Vous êtes pour les squatteurs !
Pour conclure je signale que, s’il y avait un accident dans une centrale nucléaire, l’expropriation serait immédiate, définitive et elle concernerait un nombre de personnes bien supérieur à celui des personnes qui vont voir leur maison rasée pour construire de nouveaux réacteurs.
Quel est l’avis de la commission ?
Défavorable aux deux amendements, nos 542 et 547.
Quel est l’avis du Gouvernement ?
Même avis.
La parole est à M. Stéphane Delautrette, pour soutenir l’amendement no 620.
Il s’agit pour nous d’un amendement de repli. À défaut d’avoir pu faire supprimer l’article, nous vous proposons d’exclure les immeubles bâtis de son champ d’application. Je rappelle à notre collègue Jumel que les dispositions réglementaires existent et qu’il s’agit de respecter le code de l’expropriation pour cause d’utilité publique.
(L’amendement no 620, repoussé par la commission et le Gouvernement, n’est pas adopté.)
L’amendement no 91 de M. Benjamin Saint-Huile est défendu.
(L’amendement no 91, repoussé par la commission et le Gouvernement, n’est pas adopté.)
Je suis saisie de deux amendements identiques, nos 241 et 545.La parole est à Mme la rapporteure, pour soutenir l’amendement no 241.
C’est un amendement rédactionnel.
La parole est à M. Gabriel Amard, pour soutenir l’amendement no 545.
Par cet amendement de repli, nous proposons de restreindre le champ d’application de la procédure d’expropriation dérogatoire, en supprimant la possibilité d’y avoir recours pour les installations ou aménagements préparatoires aux travaux de construction. Nous faisons ainsi écho à l’avis du Conseil national de la transition écologique (CNTE), qui recommande que la procédure dérogatoire soit « strictement limitée aux besoins de construction et d’exploitation, au regard de son entrave au droit de propriété. »Il me semble de bon sens d’écouter le CNTE et de limiter le plus possible ces dérogations. N’oublions pas qu’une dérogation n’est qu’une exception et qu’elle ne doit jamais devenir la règle. Limitons donc son champ d’application au maximum pour préserver son sens initial.
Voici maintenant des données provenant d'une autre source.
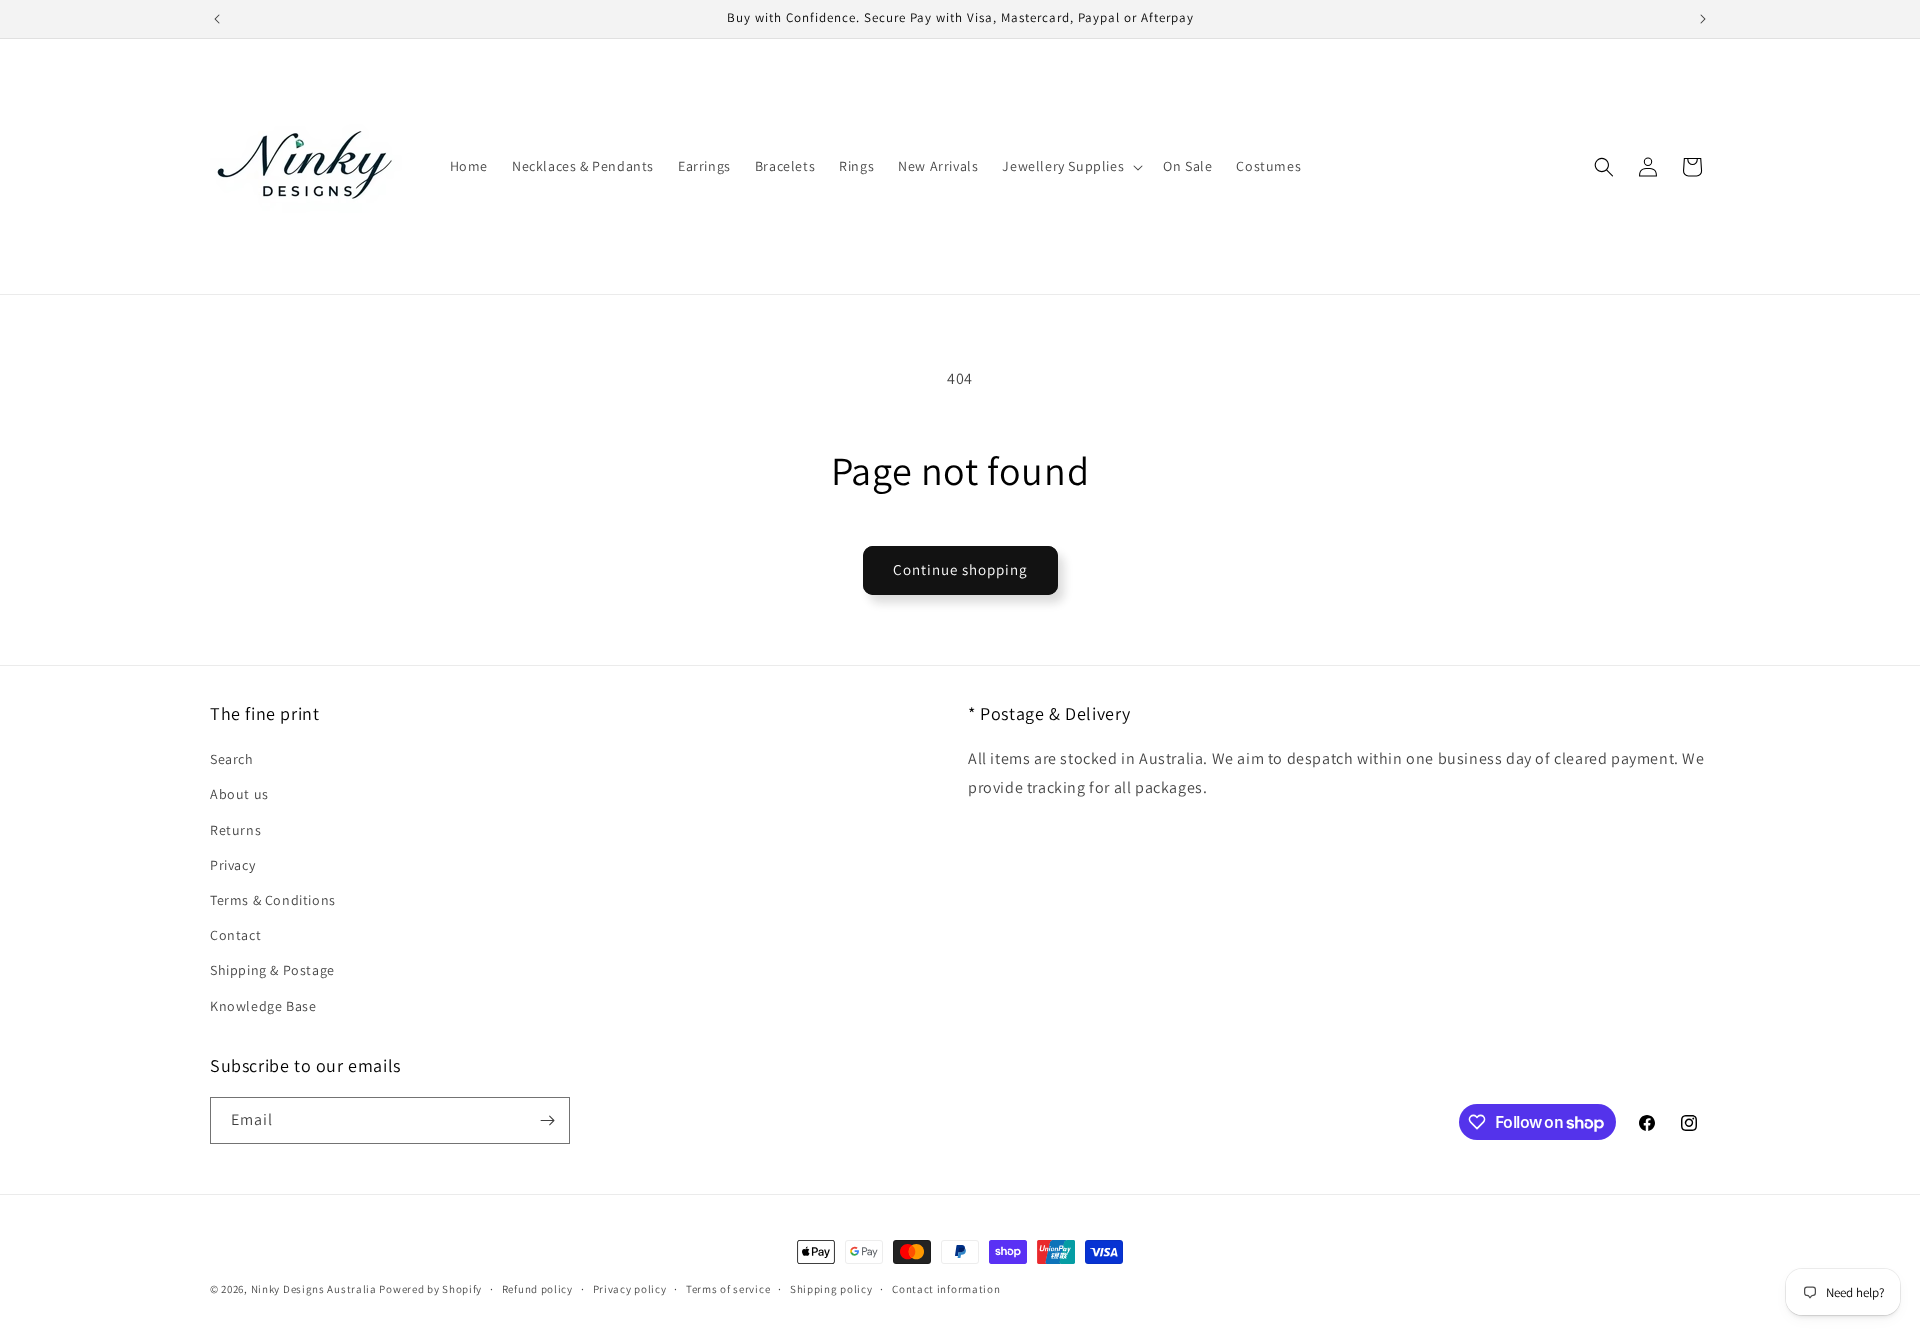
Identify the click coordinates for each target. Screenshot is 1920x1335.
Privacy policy (630, 1289)
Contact (235, 935)
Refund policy (537, 1289)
La parole est à Mme la rapporteure.
Je souhaite éclaircir les choses concernant ces amendements identiques, car nous ne voulons pas supprimer cette mention pour la même raison. Pour notre part, nous voulons la supprimer car elle n’a pas sa place ici dans la mesure où elle est déjà intégrée dans l’article 1er. La suppression de la mention concernant les « installations et aménagements directement liés à la préparation des travaux en vue de sa réalisation » sera bien intégrée dans les cas dérogatoires prévus. Pour ma part, je ne la supprime que pour améliorer la clarté du texte.
Quel est l’avis du Gouvernement ?
Avis favorable à ces amendements rédactionnels.
(Les amendements identiques nos 241 et 545 sont adoptés.)
L’amendement no 314 de Mme Julie Laernoes est défendu.
(L’amendement no 314, repoussé par la commission et le Gouvernement, n’est pas adopté.)
L’amendement no 602 deuxième rectification de Mme la ministre est rédactionnel.
(L’amendement no 602 deuxième rectification, accepté par la commission, est adopté. En conséquence, l’amendement no 601 tombe.)
L’amendement no 547 de Mme Aurélie Trouvé est défendu. Il a déjà reçu un avis défavorable de la commission et du Gouvernement.